The entries are to be duplicated exactly, with nothing left out.
___ Data provided
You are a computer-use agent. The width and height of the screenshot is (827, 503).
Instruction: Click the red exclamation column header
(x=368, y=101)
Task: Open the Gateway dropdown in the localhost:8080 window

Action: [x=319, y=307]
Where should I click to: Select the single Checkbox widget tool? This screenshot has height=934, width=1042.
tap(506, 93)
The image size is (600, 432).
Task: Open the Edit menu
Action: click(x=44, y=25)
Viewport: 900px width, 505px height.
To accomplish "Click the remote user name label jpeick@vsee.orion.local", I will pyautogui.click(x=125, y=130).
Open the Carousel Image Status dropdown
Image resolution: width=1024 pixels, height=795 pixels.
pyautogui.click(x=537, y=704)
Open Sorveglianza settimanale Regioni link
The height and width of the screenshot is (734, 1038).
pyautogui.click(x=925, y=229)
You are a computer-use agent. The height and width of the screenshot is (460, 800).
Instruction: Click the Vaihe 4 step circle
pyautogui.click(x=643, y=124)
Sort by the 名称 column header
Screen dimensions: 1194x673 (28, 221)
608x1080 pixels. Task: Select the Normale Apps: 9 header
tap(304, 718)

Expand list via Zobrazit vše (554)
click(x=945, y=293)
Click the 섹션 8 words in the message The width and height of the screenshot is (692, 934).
______
_Task output:_
You are a computer-use agent. The width and height of the screenshot is (827, 503).
Instruction: Click the red exclamation column header
(x=368, y=101)
Task: Open the Gateway dropdown in the localhost:8080 window

Action: [x=319, y=307]
Where should I click to: Select the single Checkbox widget tool? This screenshot has height=934, width=1042.
tap(506, 93)
The image size is (600, 432).
Task: Open the Edit menu
Action: click(x=44, y=25)
Viewport: 900px width, 505px height.
To accomplish "Click the remote user name label jpeick@vsee.orion.local", I will pyautogui.click(x=125, y=130).
Open the Carousel Image Status dropdown
Image resolution: width=1024 pixels, height=795 pixels.
pyautogui.click(x=537, y=704)
Open Sorveglianza settimanale Regioni link
The height and width of the screenshot is (734, 1038).
pyautogui.click(x=925, y=229)
You are a computer-use agent. The height and width of the screenshot is (460, 800).
Instruction: Click the Vaihe 4 step circle
pyautogui.click(x=643, y=124)
Sort by the 名称 column header
Screen dimensions: 1194x673 (28, 221)
608x1080 pixels. Task: Select the Normale Apps: 9 header
tap(304, 718)

Expand list via Zobrazit vše (554)
click(x=945, y=293)
Click the 섹션 8 words in the message The width and height of the screenshot is (692, 934).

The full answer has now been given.